With the work in Texas complete, Lancefield returned to Columbia as a research assistant while her husband, who was also a scientist, finished his PhD. They both accepted teaching positions at the University of Oregon and moved there for a year. In 1922, they returned to New York, where her husband joined the zoology faculty at Columbia, and Lancefield began her PhD in the university's immunology and bacteriology program.
Lancefield had hoped to work with bacteriologist H. Zinsser at Columbia, but he wouldn’t let her work in the lab because she was a woman. So, she did the bulk of her research with biologist Homer Swift at Rockefeller University. Studying for her PhD at Columbia and doing lab work at Rockefeller at the same time was often, quite literally, a balancing act, as she had to carry her test tubes between campuses. It’s an image I’m fond of: aspiring microbiologist Rebecca Lancefield, with a rack of Streptococci samples jostling on her lap, traveling back and forth between the west to east sides of Manhattan.
Lancefield’s doctoral work was foundational for our understanding of rheumatic fever, an inflammatory disease. At the time, scientists thought that a specific group of Streptococci, the viridans, were responsible for rheumatic fever. Lancefield's doctoral work conclusively demonstrated that they were not the culprit.
Lancefield received her PhD from Columbia in 1925, and continued her work at Rockefeller, investigating Streptococci’s molecular machinery. By studying the reactions between different strains of Streptococci and different types of antibodies, Lancefield was able to determine the antigens that different types of Streptococci have, and therefore what kind of cells each strain could infect.
The establishment of a Streptococci pecking order was necessary not only for basic science, but also for our ability to do epidemiological studies on diseases caused by these bacteria. Scientists originally believed that different strains of Streptococci caused different diseases, but Lancefield’s research showed that some strains could cause a variety of symptoms.

**WHAT YOU ARE ASKED TO DO**
Could you pick up the text on Rebecca Lancefield's research career right after its final sentence and keep it going?

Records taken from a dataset
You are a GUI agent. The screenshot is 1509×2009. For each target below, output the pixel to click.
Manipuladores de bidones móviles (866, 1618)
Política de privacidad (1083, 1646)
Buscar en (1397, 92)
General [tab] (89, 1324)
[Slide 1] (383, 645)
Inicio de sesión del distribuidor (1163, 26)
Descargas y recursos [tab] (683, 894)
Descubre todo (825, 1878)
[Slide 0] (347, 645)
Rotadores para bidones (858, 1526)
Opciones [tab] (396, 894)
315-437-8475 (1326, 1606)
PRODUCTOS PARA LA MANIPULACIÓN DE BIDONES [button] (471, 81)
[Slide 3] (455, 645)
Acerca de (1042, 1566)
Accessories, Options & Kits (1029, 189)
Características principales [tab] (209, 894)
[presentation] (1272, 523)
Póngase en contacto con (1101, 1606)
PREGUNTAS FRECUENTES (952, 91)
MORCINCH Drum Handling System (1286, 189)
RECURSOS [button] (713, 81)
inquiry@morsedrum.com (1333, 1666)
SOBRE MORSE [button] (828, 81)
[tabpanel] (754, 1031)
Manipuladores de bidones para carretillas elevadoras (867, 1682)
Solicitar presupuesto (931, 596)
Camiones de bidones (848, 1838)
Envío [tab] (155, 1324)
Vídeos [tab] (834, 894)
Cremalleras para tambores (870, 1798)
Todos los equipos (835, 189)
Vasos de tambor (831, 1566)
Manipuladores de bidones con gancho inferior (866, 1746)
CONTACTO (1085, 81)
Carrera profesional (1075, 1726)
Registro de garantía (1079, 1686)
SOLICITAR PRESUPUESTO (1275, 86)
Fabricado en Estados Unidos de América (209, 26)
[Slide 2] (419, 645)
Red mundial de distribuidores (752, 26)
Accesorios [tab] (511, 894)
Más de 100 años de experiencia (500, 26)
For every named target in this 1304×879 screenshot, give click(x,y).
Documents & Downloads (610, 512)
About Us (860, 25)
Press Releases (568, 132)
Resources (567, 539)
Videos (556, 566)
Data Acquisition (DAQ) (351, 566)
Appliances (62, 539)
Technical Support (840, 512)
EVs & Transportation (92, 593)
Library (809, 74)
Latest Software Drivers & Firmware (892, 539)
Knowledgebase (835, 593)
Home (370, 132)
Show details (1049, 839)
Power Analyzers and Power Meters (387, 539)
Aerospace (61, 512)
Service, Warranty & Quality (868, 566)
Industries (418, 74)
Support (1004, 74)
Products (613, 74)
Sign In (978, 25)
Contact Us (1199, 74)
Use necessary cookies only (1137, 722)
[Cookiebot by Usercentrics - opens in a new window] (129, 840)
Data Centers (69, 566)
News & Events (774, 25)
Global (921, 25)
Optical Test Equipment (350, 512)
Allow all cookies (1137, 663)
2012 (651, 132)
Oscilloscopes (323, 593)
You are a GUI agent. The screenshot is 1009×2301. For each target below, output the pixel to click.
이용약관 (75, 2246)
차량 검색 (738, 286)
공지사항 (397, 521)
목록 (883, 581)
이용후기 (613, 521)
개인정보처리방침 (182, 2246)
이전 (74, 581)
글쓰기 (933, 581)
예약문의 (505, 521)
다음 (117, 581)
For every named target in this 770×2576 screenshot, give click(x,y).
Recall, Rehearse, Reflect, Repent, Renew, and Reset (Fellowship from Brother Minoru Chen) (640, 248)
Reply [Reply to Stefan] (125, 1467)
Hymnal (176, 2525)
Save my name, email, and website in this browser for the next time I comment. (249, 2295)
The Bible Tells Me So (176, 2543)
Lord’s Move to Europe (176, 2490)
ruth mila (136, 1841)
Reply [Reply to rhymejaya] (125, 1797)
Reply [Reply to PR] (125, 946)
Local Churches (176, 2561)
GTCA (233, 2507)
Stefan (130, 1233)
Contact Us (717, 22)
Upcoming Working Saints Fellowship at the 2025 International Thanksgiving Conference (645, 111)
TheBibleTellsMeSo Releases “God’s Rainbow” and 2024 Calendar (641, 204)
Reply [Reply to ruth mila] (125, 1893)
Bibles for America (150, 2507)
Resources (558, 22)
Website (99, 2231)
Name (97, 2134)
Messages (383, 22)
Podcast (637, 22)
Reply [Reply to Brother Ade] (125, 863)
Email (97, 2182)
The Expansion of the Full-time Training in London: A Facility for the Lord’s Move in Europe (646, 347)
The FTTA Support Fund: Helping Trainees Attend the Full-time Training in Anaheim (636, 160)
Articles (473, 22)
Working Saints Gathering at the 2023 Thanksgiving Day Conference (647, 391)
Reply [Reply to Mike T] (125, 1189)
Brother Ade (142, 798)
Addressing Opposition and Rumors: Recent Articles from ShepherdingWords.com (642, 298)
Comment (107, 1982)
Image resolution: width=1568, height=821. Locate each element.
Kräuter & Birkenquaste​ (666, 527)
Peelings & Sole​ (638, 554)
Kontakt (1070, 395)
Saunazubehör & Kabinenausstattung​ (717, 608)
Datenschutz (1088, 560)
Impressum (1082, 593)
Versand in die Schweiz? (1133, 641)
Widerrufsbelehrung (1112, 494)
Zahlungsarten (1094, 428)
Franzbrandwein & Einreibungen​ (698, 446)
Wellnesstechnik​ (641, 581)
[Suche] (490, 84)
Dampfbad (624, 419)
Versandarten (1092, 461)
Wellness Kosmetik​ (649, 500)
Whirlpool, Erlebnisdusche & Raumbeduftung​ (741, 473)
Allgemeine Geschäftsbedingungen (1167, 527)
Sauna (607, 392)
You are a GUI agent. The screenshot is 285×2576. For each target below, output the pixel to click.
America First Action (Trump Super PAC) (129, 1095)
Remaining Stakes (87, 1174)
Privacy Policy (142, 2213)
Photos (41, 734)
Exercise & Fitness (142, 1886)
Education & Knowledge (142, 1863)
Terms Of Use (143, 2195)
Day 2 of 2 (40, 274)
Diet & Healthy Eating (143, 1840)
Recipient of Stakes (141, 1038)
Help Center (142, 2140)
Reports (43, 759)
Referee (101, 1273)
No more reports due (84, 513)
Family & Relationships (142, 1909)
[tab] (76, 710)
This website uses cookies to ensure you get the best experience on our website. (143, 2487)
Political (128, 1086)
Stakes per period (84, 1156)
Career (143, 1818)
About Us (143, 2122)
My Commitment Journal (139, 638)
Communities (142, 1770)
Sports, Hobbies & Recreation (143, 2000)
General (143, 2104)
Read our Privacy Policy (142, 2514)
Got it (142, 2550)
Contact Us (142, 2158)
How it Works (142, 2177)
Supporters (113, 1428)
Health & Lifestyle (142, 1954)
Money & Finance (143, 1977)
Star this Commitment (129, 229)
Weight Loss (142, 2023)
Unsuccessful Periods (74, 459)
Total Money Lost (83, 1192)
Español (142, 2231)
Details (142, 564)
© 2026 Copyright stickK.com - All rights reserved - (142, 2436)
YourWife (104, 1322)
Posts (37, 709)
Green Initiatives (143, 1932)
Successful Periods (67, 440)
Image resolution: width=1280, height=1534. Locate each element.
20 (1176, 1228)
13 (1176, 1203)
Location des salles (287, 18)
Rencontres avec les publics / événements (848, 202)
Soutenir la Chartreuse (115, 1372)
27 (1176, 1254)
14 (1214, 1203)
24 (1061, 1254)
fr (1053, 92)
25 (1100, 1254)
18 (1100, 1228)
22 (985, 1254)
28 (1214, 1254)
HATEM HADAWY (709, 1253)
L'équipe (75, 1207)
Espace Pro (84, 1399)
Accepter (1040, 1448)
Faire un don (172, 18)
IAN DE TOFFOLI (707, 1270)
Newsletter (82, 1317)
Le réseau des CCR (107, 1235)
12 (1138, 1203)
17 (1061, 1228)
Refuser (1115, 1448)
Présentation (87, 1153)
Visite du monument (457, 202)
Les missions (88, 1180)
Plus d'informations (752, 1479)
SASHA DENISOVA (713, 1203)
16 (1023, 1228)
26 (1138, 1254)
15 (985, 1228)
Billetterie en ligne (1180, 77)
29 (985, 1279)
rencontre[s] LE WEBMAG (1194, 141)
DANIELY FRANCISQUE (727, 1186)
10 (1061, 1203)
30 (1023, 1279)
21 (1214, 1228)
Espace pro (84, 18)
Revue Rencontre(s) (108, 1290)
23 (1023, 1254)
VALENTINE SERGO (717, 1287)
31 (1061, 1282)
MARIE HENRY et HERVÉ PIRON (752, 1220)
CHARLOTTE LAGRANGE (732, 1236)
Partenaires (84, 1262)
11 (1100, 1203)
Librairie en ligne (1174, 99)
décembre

**ANSWER FOR THIS EXERCISE**
At Rockefeller, Lancefield was known as “Mrs. L.” She was meticulous and deeply dedicated to her science, so much so that she was reluctant to leave the bench to actually write up her findings, and was totally uninterested in administrative work.
Lancefield was also a kind colleague and dedicated mentor. Marjorie McCarty, a scientist in the lab, once asked to leave at 3 pm because her son was sick. Lancefield responded flustered and embarrassed that someone would even need to ask to leave. According to Lancefield's close collaborator, Maclyn McCarty, "A visitor with an interest in streptococcal problems would leave with a thorough indoctrination and with most of his questions answered — as well as with a collection of cultures of reference streptococcal strains and samples of the relevant antisera [blood serum with antibodies]."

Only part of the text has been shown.